Though many people are eager to hear the issue at the heart of the case, the individual insurance mandate, the Court is likely to start with a different issue––the ripeness of the challenge. Under the Anti-Injunction Act, the Court may find the challenge of the law to be premature, which will mean that the challengers will have to wait until there is a particularized injury––when individuals who refuse to buy insurance are actually penalized in 2014. In fact, that was the position of the Fourth Circuit in Liberty University v. Geithner, where the court dismissed a challenge to the law based on lack of subject-matter jurisdiction.
Essentially, the gravamen of the inquiry before the Court is whether Congress has the power pursuant its commerce clause to pass an act that mandates every individual to purchase health insurance or be subject to a penalty, which increases from year to year. As an alternative, the Court may also analyze whether the civil regulatory penalty qualifies as a tax and, therefore, can be authorized pursuant to the Taxing and Spending Clause of the Constitution. So far, the Sixth Circuit and the U.S. Court of Appeals for the District of Columbia Circuit have upheld the constitutionality of the health-care law on the merits.

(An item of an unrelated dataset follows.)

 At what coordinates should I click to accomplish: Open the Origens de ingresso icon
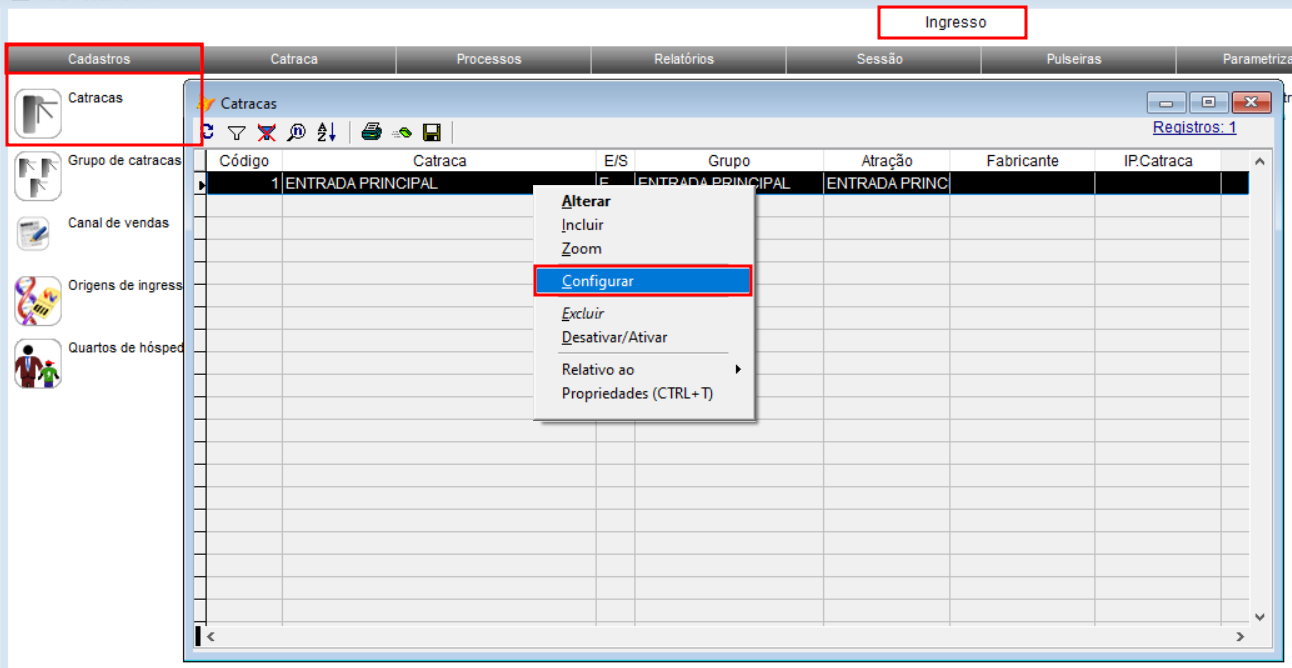[38, 300]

In Thomas More Law Center v. Obama, the Sixth Circuit, focusing on “broad principles of economic practicality” and declining to distinguish between activity and inactivity, upheld the constitutionality of the health-care act. Similarly, the U.S. Court of Appeals for the District of Columbia Circuit in Seven-Sky v. Holder, reasoned that Supreme Court precedents did not “endorse the view that existing activity is some kind of a touchstone . . . to Commerce Clause regulation.” Moreover, Judge Silberman wrote that “[t]he right to be free from federal regulation is not absolute, and yields to the imperative that Congress be free to forge national solutions to national problems, no matter how local—or seemingly passive—their individual origins.”

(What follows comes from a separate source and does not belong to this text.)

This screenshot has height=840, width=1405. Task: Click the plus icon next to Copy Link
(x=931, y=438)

In contrast, the Eleventh Circuit has struck down the individual mandate. In Florida ex rel. Atty. Gen. v. U.S. Dept. of Health & Human Services, unlike the other circuits, the court reasoned that “the fact that Congress has never before exercised this [type of] authority is telling.” The court concluded that such governmental action “is unprecedented, lacks cognizable limits, and imperils our federalist structure.” Interestingly enough, this is the case that the Supreme Court will hear in March, 2012.
The justices will use 90 minutes of the allocated time to hear arguments as to whether the individual mandate provision can be severed from the rest of the act as to allow the remaining provisions to stay valid. The Supreme Court will also decide the constitutionality of the provisions of the act dealing with Medicaid expansion programs for providing insurance for the poor. Many states have argued that such an expansion is unreasonable in light of the current economic crisis.
The Supreme Court’s decision will certainly have immense implications in the health-care arena. Moreover, the decision of this case is likely to have an enormous effect on the role of the government and the judiciary as it has been perceived for many decades.